# THE TASK
All of the records must come back exactly as they were given.

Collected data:

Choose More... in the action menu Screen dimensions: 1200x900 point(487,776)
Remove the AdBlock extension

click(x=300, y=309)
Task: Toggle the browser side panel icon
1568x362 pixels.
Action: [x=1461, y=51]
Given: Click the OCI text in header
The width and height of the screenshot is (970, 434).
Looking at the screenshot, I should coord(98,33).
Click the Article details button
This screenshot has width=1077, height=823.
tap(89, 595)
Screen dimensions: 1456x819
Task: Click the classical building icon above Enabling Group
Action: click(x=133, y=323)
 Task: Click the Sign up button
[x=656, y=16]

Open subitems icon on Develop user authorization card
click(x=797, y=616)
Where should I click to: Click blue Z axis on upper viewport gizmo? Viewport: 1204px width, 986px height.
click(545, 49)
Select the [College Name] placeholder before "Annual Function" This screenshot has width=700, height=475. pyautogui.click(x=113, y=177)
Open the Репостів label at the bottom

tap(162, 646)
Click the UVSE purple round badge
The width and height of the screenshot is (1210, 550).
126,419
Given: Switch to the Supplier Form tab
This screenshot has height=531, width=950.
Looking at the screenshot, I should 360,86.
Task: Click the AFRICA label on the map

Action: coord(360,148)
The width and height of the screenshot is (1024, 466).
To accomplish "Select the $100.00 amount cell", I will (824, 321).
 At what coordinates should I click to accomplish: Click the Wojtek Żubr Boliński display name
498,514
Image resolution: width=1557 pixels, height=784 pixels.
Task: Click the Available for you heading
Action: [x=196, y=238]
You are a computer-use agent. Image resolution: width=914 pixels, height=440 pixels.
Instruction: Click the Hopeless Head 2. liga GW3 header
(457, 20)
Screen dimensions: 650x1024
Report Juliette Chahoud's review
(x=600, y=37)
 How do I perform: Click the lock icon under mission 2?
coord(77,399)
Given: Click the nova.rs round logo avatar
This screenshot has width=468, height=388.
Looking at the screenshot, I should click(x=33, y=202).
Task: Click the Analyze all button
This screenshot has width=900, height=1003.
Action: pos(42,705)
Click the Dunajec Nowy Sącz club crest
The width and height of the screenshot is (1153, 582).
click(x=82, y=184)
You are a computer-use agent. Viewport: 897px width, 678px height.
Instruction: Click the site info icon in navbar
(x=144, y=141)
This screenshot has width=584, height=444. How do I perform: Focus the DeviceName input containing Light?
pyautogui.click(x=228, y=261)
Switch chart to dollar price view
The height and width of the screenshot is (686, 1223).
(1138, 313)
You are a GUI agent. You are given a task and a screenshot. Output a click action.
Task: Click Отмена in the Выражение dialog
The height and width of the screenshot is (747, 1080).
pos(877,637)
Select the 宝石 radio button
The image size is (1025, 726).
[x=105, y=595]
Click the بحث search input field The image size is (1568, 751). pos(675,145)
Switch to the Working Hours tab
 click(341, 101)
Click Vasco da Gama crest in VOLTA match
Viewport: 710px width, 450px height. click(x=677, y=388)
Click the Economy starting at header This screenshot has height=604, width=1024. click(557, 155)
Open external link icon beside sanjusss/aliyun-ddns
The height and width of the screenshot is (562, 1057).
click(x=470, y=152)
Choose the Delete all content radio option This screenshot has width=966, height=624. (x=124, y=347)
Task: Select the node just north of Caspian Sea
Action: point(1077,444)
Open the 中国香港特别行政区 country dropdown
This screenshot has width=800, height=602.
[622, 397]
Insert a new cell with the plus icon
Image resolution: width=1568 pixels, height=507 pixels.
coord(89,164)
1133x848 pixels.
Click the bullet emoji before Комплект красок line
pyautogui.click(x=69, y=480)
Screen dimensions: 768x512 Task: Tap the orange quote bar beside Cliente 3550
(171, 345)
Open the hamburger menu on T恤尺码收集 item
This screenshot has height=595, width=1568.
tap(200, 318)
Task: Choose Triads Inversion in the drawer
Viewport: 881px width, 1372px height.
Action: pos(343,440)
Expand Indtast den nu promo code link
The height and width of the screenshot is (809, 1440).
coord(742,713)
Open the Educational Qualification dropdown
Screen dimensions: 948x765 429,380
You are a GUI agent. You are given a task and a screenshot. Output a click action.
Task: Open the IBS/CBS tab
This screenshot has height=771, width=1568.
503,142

# SOLUTION FOR THIS PROBLEM
Choose More... in the action menu Screen dimensions: 1200x900 point(487,776)
Remove the AdBlock extension

click(x=300, y=309)
Task: Toggle the browser side panel icon
1568x362 pixels.
Action: [x=1461, y=51]
Given: Click the OCI text in header
The width and height of the screenshot is (970, 434).
Looking at the screenshot, I should coord(98,33).
Click the Article details button
This screenshot has width=1077, height=823.
tap(89, 595)
Screen dimensions: 1456x819
Task: Click the classical building icon above Enabling Group
Action: click(x=133, y=323)
 Task: Click the Sign up button
[x=656, y=16]

Open subitems icon on Develop user authorization card
click(x=797, y=616)
Where should I click to: Click blue Z axis on upper viewport gizmo? Viewport: 1204px width, 986px height.
click(545, 49)
Select the [College Name] placeholder before "Annual Function" This screenshot has width=700, height=475. pyautogui.click(x=113, y=177)
Open the Репостів label at the bottom

tap(162, 646)
Click the UVSE purple round badge
The width and height of the screenshot is (1210, 550).
126,419
Given: Switch to the Supplier Form tab
This screenshot has height=531, width=950.
Looking at the screenshot, I should 360,86.
Task: Click the AFRICA label on the map

Action: coord(360,148)
The width and height of the screenshot is (1024, 466).
To accomplish "Select the $100.00 amount cell", I will (824, 321).
 At what coordinates should I click to accomplish: Click the Wojtek Żubr Boliński display name
498,514
Image resolution: width=1557 pixels, height=784 pixels.
Task: Click the Available for you heading
Action: [x=196, y=238]
You are a computer-use agent. Image resolution: width=914 pixels, height=440 pixels.
Instruction: Click the Hopeless Head 2. liga GW3 header
(457, 20)
Screen dimensions: 650x1024
Report Juliette Chahoud's review
(x=600, y=37)
 How do I perform: Click the lock icon under mission 2?
coord(77,399)
Given: Click the nova.rs round logo avatar
This screenshot has width=468, height=388.
Looking at the screenshot, I should click(x=33, y=202).
Task: Click the Analyze all button
This screenshot has width=900, height=1003.
Action: pos(42,705)
Click the Dunajec Nowy Sącz club crest
The width and height of the screenshot is (1153, 582).
click(x=82, y=184)
You are a computer-use agent. Viewport: 897px width, 678px height.
Instruction: Click the site info icon in navbar
(x=144, y=141)
This screenshot has width=584, height=444. How do I perform: Focus the DeviceName input containing Light?
pyautogui.click(x=228, y=261)
Switch chart to dollar price view
The height and width of the screenshot is (686, 1223).
(1138, 313)
You are a GUI agent. You are given a task and a screenshot. Output a click action.
Task: Click Отмена in the Выражение dialog
The height and width of the screenshot is (747, 1080).
pos(877,637)
Select the 宝石 radio button
The image size is (1025, 726).
[x=105, y=595]
Click the بحث search input field The image size is (1568, 751). pos(675,145)
Switch to the Working Hours tab
 click(341, 101)
Click Vasco da Gama crest in VOLTA match
Viewport: 710px width, 450px height. click(x=677, y=388)
Click the Economy starting at header This screenshot has height=604, width=1024. click(557, 155)
Open external link icon beside sanjusss/aliyun-ddns
The height and width of the screenshot is (562, 1057).
click(x=470, y=152)
Choose the Delete all content radio option This screenshot has width=966, height=624. (x=124, y=347)
Task: Select the node just north of Caspian Sea
Action: point(1077,444)
Open the 中国香港特别行政区 country dropdown
This screenshot has width=800, height=602.
[622, 397]
Insert a new cell with the plus icon
Image resolution: width=1568 pixels, height=507 pixels.
coord(89,164)
1133x848 pixels.
Click the bullet emoji before Комплект красок line
pyautogui.click(x=69, y=480)
Screen dimensions: 768x512 Task: Tap the orange quote bar beside Cliente 3550
(171, 345)
Open the hamburger menu on T恤尺码收集 item
This screenshot has height=595, width=1568.
tap(200, 318)
Task: Choose Triads Inversion in the drawer
Viewport: 881px width, 1372px height.
Action: pos(343,440)
Expand Indtast den nu promo code link
The height and width of the screenshot is (809, 1440).
coord(742,713)
Open the Educational Qualification dropdown
Screen dimensions: 948x765 429,380
You are a GUI agent. You are given a task and a screenshot. Output a click action.
Task: Open the IBS/CBS tab
This screenshot has height=771, width=1568.
503,142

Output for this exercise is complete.